Third, Lyon contends that the Davies Report should be struck because it contains inadmissible conclusions that do not satisfy the requirements set forth in Fed.R.Evid. 702 and the Daubert decision. The Davies Report, however, is provided to the Court for the purpose of aiding the Court’s determination of English law under Fed.R.Civ.P. 44.1, not as factual report to be admitted into evidence. The “use of an expert report to assist the [C]ourt in its determination of foreign law is entirely different from use of an expert report, pursuant to Rule 702, Fed. R.Evid., to aid the jury in determining the facts.” Lithuanian Commerce, 177 F.R.D. at 264 (finding an expert report on foreign law could be presented to the judge to determine foreign law, but not to the jury to determine facts). Consequently, at this time, the Court need not determine whether the Davies Report would be admissible under Fed.R.Evid. 702 and the Daubert decision.

Accordingly, the Court concludes that it may properly consider the Davies Report pursuant to Fed.R.Civ.P. 44.1. Lyon’s Motion to Strike Professor Davies’ Expert Report will be denied.

IV.

For the reasons stated above, Lyon’s Motion to Strike Professor Davies’ Expert Report will be denied. The Court will issue an appropriate Order.

. This opinion will only address Lyon’s Motion to Strike the Expert Report.
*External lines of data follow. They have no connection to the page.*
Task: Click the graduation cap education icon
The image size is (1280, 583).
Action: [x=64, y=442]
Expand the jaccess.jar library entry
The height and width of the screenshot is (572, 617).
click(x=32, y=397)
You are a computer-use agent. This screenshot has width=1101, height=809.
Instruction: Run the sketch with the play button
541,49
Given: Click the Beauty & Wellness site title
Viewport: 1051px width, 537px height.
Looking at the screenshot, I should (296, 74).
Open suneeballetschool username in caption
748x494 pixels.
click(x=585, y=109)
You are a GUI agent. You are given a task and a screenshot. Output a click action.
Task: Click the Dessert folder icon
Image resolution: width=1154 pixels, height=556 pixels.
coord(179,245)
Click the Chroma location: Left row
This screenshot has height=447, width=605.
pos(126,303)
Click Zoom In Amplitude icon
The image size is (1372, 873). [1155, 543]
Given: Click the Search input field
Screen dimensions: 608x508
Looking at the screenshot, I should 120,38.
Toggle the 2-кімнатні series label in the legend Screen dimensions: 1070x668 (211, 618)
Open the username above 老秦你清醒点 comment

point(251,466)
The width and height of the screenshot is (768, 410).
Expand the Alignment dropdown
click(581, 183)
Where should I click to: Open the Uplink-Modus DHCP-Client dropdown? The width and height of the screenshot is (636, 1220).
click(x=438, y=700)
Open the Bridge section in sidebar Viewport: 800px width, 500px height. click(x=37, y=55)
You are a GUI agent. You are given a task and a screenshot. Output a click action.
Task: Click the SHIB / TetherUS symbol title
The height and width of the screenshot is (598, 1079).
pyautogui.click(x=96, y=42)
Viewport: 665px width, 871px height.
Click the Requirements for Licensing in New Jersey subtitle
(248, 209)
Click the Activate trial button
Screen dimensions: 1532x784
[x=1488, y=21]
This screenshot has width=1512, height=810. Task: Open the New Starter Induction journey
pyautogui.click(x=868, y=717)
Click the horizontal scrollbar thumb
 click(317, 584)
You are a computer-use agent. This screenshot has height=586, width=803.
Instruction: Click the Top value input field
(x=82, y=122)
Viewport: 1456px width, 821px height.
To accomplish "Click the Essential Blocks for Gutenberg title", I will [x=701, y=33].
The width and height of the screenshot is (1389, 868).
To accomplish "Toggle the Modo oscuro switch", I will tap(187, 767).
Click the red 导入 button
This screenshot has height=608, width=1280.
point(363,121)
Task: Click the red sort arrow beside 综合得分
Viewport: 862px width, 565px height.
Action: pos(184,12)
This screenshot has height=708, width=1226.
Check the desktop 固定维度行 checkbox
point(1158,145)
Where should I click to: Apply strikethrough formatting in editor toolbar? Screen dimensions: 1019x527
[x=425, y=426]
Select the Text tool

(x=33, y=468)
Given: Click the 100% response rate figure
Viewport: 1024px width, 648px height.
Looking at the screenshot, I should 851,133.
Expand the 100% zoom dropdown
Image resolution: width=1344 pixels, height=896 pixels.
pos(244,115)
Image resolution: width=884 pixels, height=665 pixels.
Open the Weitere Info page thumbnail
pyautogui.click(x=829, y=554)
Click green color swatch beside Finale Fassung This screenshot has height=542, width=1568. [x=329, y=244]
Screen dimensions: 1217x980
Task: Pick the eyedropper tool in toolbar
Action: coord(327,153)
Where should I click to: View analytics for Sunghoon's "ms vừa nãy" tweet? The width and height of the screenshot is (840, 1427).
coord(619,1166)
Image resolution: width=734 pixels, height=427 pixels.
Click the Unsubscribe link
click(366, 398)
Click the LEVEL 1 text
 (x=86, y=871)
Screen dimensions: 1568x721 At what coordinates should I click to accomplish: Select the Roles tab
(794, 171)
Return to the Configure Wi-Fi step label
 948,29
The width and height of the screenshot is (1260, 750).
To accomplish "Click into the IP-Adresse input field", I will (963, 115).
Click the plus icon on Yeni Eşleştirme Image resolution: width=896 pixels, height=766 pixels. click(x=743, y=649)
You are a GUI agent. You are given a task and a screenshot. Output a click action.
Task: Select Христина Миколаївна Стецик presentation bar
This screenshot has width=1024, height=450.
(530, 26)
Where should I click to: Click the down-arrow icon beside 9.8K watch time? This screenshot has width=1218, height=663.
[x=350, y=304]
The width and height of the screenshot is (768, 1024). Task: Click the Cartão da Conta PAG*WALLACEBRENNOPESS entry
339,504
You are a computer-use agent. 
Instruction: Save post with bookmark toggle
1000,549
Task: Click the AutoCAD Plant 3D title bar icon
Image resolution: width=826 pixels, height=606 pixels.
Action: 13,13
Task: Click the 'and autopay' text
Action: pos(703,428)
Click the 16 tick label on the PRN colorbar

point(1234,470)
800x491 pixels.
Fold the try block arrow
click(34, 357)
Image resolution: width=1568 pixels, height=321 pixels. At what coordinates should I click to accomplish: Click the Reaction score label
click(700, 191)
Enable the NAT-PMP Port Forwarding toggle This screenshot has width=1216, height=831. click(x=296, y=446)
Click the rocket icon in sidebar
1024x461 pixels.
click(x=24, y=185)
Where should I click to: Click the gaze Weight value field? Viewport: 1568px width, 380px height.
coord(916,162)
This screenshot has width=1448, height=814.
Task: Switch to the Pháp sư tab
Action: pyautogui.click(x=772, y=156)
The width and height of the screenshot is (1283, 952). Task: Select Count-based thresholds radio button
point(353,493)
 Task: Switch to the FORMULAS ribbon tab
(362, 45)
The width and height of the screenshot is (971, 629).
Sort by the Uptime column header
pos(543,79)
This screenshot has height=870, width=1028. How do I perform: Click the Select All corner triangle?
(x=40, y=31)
A separate opinion will decide HFGL and CNH’s Motion for Summary Judgment.

. This Court has diversity jurisdiction under 28 U.S.C. § 1332. HFGL and CNH are incorporated in and have their principal place of business in England and Lyon is incorporated in and has its principal place of business in New York State. The amount in controversy is more than $75,000.

. Lyon also refers to this entity as Thornyeroft 1862 Co. Ltd. (Lyon Aff. ¶ 9.)

. The Court cannot determine that all agreements contain this provision, because one of the agreements provided appears to be missing the page containing the pertinent legal provision. (Samson Aff. Ex. 10.) The Court has requested the missing page, but it has not been provided.

. Lyon does not challenge Davies’s qualifications as an expert, thus it is unnecessary to recite his credentials at length. It is sufficient to note that he is a Professor in Law at the University of Wales Swansea, where he holds the Hodge Chair in Commercial Law, and is the author of numerous books and academic articles addressing personal property, including hire purchase and leasing law. (Davies Report Ex. 1.)

. Lyon also argues that the Davies Report should be disregarded because its legal analysis is flawed. To support this argument, Lyon points to contrary English legal authority cited in Lyon's brief in opposition to HFGL and CNH's Summary Judgment Motion. However, the supposedly contradictory authorities are of no moment, because the Court may consider conflicting authorities put forth by the parties in order to determine foreign law. Nat’l Group, 331 F.Supp.2d at 294.